Pick up the forum thread about the used Trek 1100 road bike where it ends and keep writing it.

── PAGE EXCERPT ──

# "New" old Trek 1100



## deanp (Aug 7, 2006)

I picked up a mid-90's 1100 today from a guy in the area who was moving to a another bike. I took it for a short spin around the block and it really felt nice to back on quality bike. Long ago I had a Motobecane, when they were all French, with all Campy components. The I got away from cycling for a while. This summer I have been riding a MTB that I "adapted" to use on the street. It sucked for road work. And I wanted to stay active in cycling so I knew I needed something better. I am still enough out of shape that spending big bucks on new bike didn't make sense. This frame is upgradeable if I chose to go that way later. Looking forward to tomorrow and putting some miles on it.


----------



## T-shirt (Aug 15, 2004)

───
── DATA ROWS ──

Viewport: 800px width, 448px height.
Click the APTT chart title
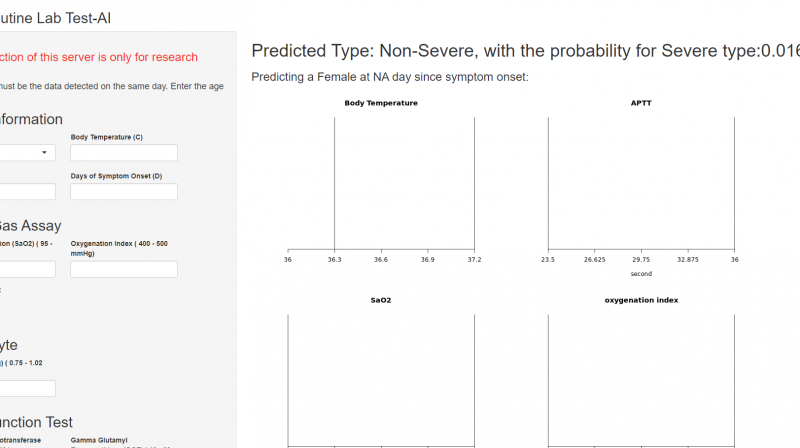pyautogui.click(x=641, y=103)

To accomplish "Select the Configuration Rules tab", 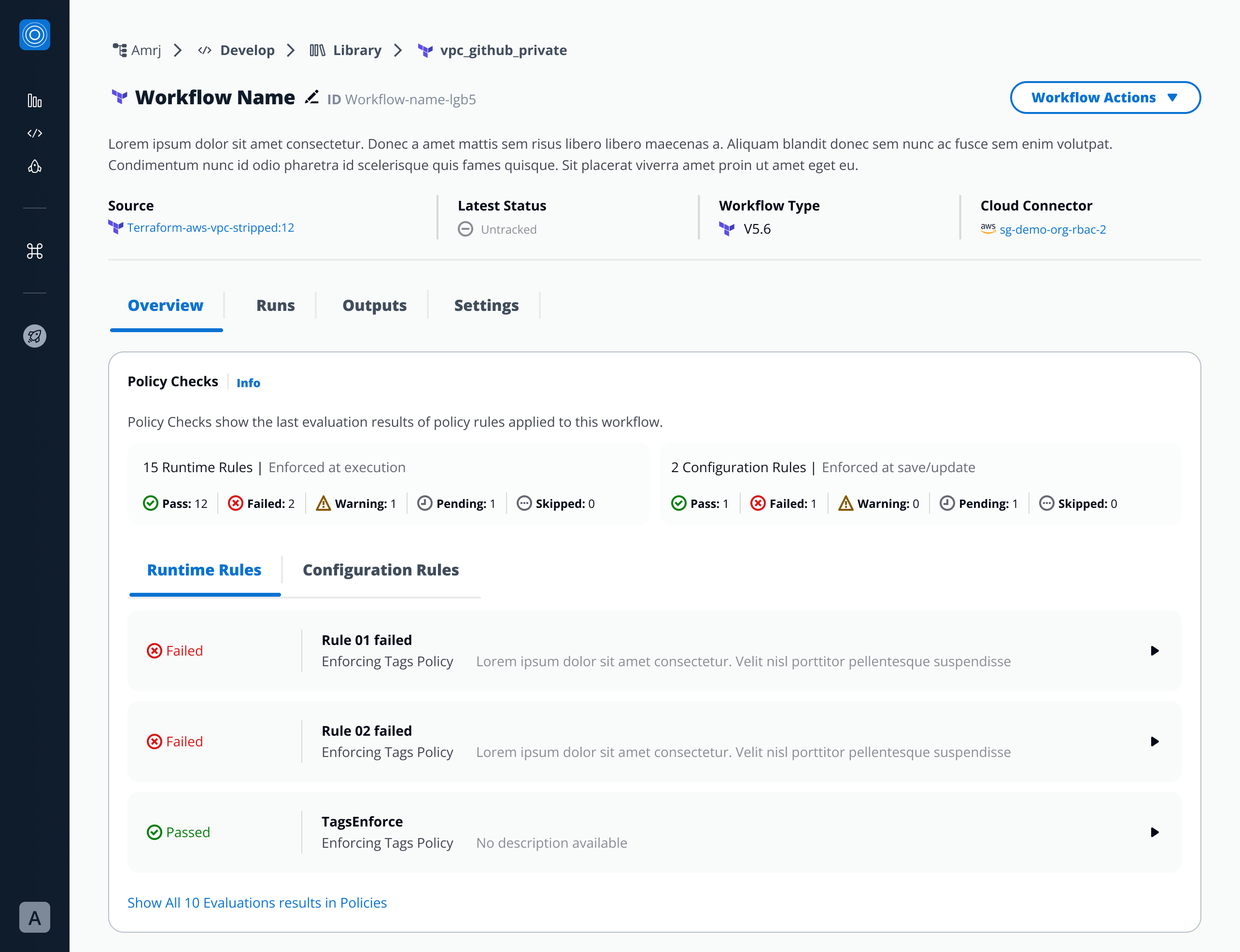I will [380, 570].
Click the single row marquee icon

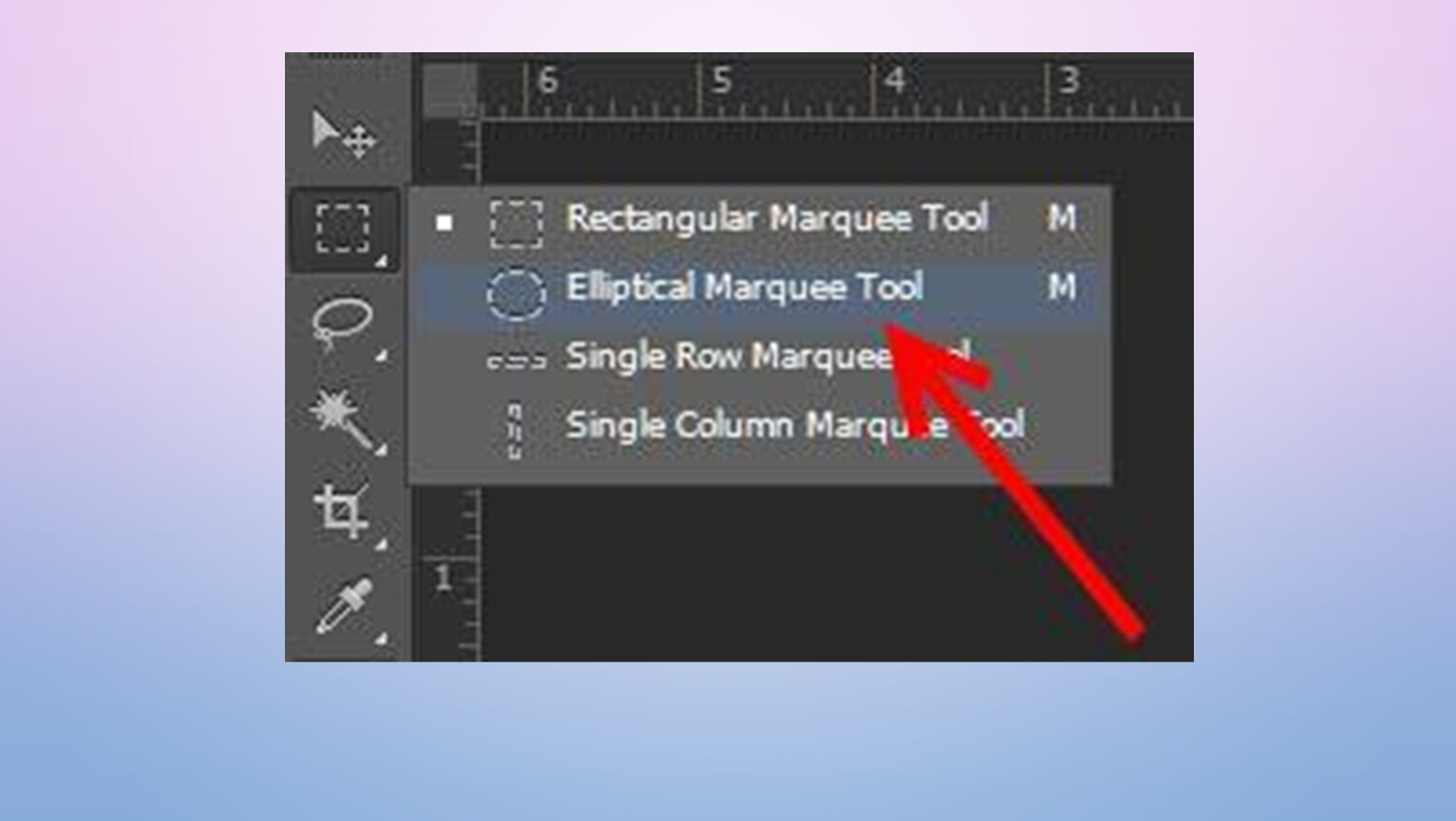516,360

───
── DATA ROWS ──

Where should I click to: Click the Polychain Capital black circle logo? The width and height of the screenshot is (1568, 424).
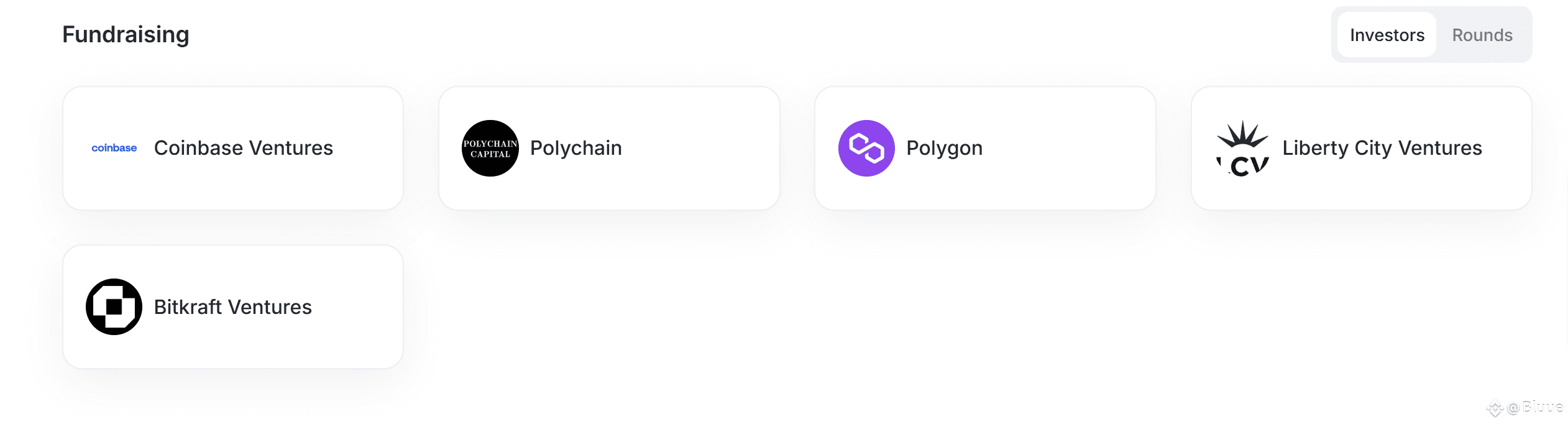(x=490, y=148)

───

(FINAL RESULT):
Looks good deanp; enjoy!

Welcome back to cycling. Isn't it great?!

Thanks,
Tshirt


----------



## deanp (Aug 7, 2006)

Thanks. I've put about 100 miles on it now. It is a great "old" bike. I have learned that it is really an '89 model. The aero bars are gone, they were to weird and uncomfortable for me. I increased my average speed the first day by 2 mph. I have to keep looking, but it's hard finding enough flat roads around here to really pound out some steady miles.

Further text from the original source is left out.